Elasticsearch Series
Content Link Elasticsearch Basic Operations This Article Elasticsearch Query Operations https://blog.yexca.net/archives/227 RestClient Basic Operations https://blog.yexca.net/archives/228 RestClient Query Operations https://blog.yexca.net/archives/229 Elasticsearch Data Aggregation https://blog.yexca.net/archives/231 Elasticsearch Autocompletion https://blog.yexca.net/archives/232 Elasticsearch Data Sync https://blog.yexca.net/archives/234 Elasticsearch Cluster https://blog.yexca.net/archives/235
Elasticsearch is a super powerful open-source search engine. It helps us quickly find what we need in massive datasets. Combined with Kibana, Logstash, and Beats, it forms the Elastic Stack (ELK). It’s widely used in log data analysis, real-time monitoring, and more.
Elasticsearch is the core of the Elastic Stack, handling data storage, search, and analysis.
Under the hood, Elasticsearch is built on Lucene, a Java search engine library.
Forward Index
Traditional databases (like MySQL) use a forward index. Take this table:
| id | title | price |
|---|---|---|
| 1 | 小米手机 | 3499 |
| 2 | 华为手机 | 4999 |
| 3 | 华为小米充电器 | 49 |
| 4 | 小米手环 | 239 |
For exact queries based on id, an index makes it super fast.

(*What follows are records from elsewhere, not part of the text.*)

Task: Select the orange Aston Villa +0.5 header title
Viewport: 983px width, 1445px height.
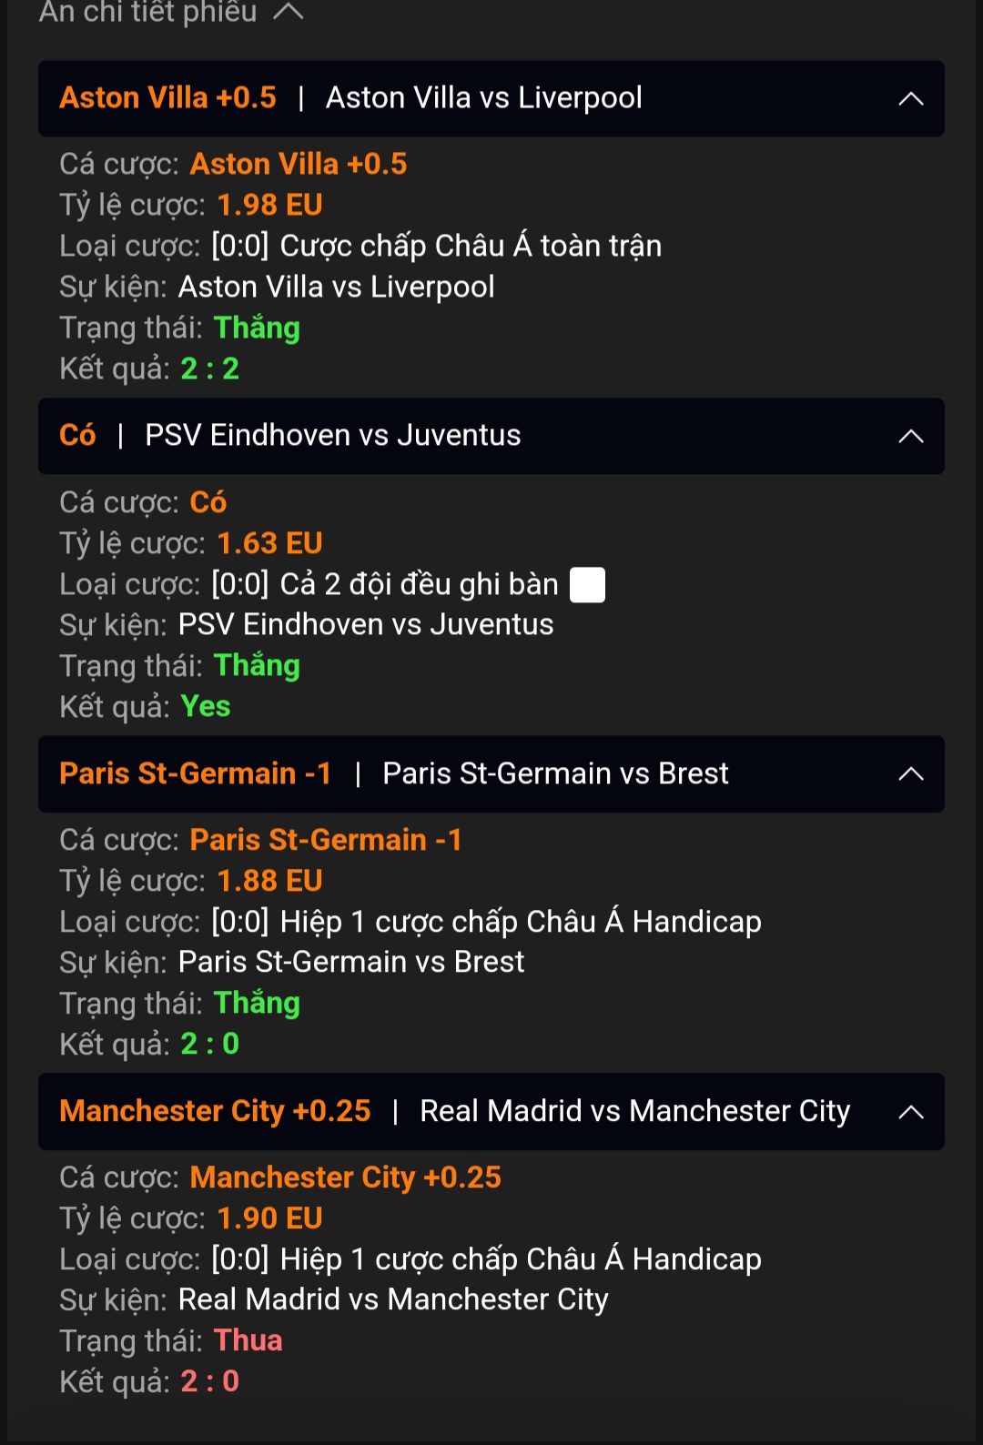Action: pos(167,98)
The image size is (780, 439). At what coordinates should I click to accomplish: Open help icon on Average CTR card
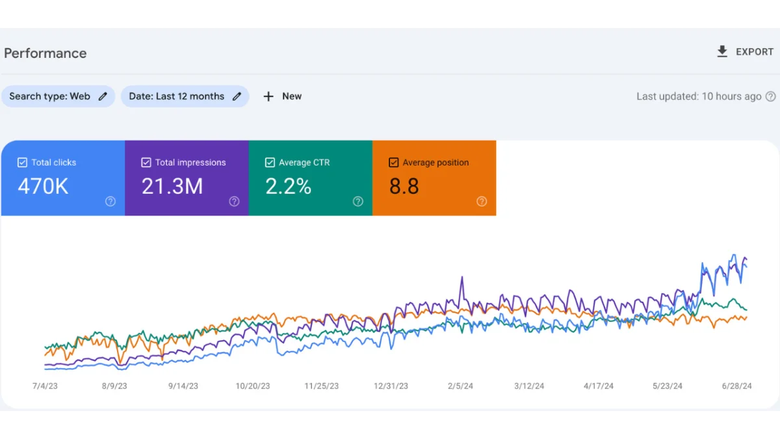click(x=358, y=202)
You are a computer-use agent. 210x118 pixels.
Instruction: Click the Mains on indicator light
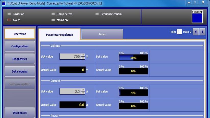(x=53, y=20)
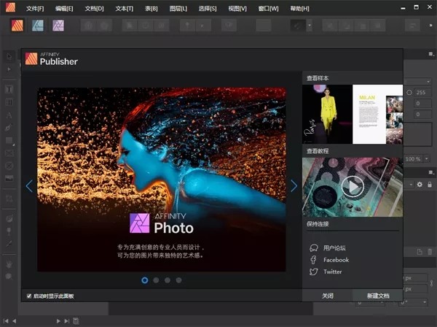Go to previous slide with left chevron
This screenshot has width=437, height=327.
point(29,186)
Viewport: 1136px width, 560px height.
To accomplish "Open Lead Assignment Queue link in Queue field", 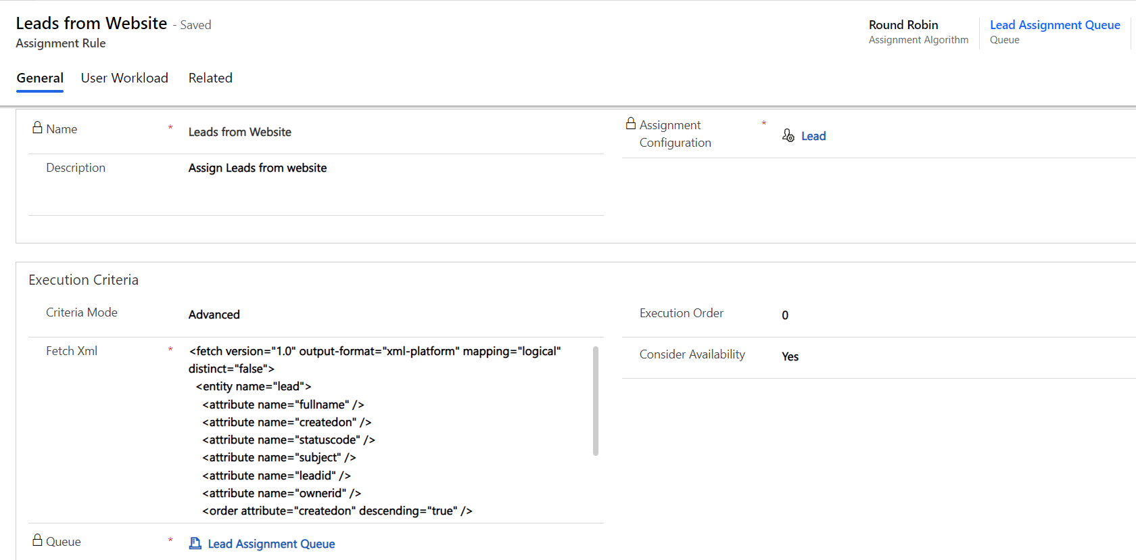I will pyautogui.click(x=271, y=544).
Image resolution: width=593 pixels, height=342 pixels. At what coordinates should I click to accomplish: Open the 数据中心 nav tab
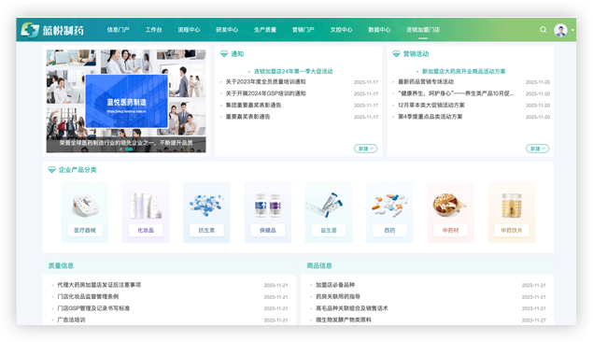pos(379,30)
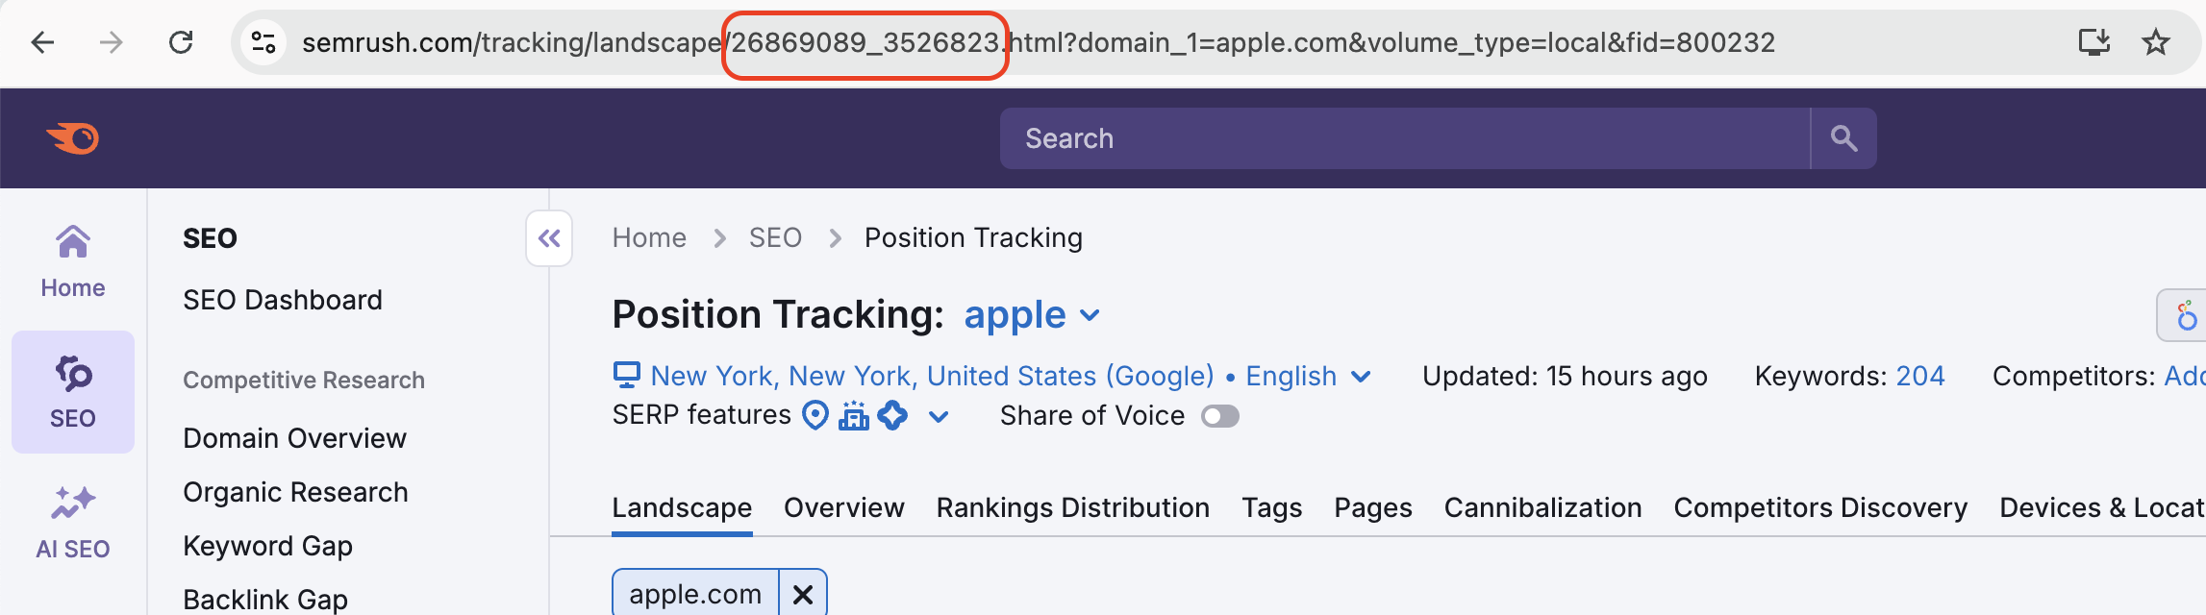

But for fuzzy queries on title, you’re stuck with a row-by-row scan. Here’s how it goes:
- User searches for 手机 (phone), database condition
%手机%. - Fetch data row by row, e.g., the row with
id1. - Check if the
titlein the data matches the condition. - If it matches, keep it; otherwise, discard and move to the next row.
As data grows, row-by-row scanning gets less and less efficient.
Inverted Index
The inverted index concept is contrasted with forward indexes like those in MySQL.
Elasticsearch uses an inverted index. Key concepts:
- Document: Each piece of data is a document.
- Term: Words derived from documents through semantic analysis.
Building an inverted index is a specific way to process a forward index. The steps:
- Tokenize each document’s data into individual terms using an algorithm.
- Create a table where each row includes the term, document ID(s) where it appears, position, etc.
- Since terms are unique, you can index them, perhaps using a hash table structure.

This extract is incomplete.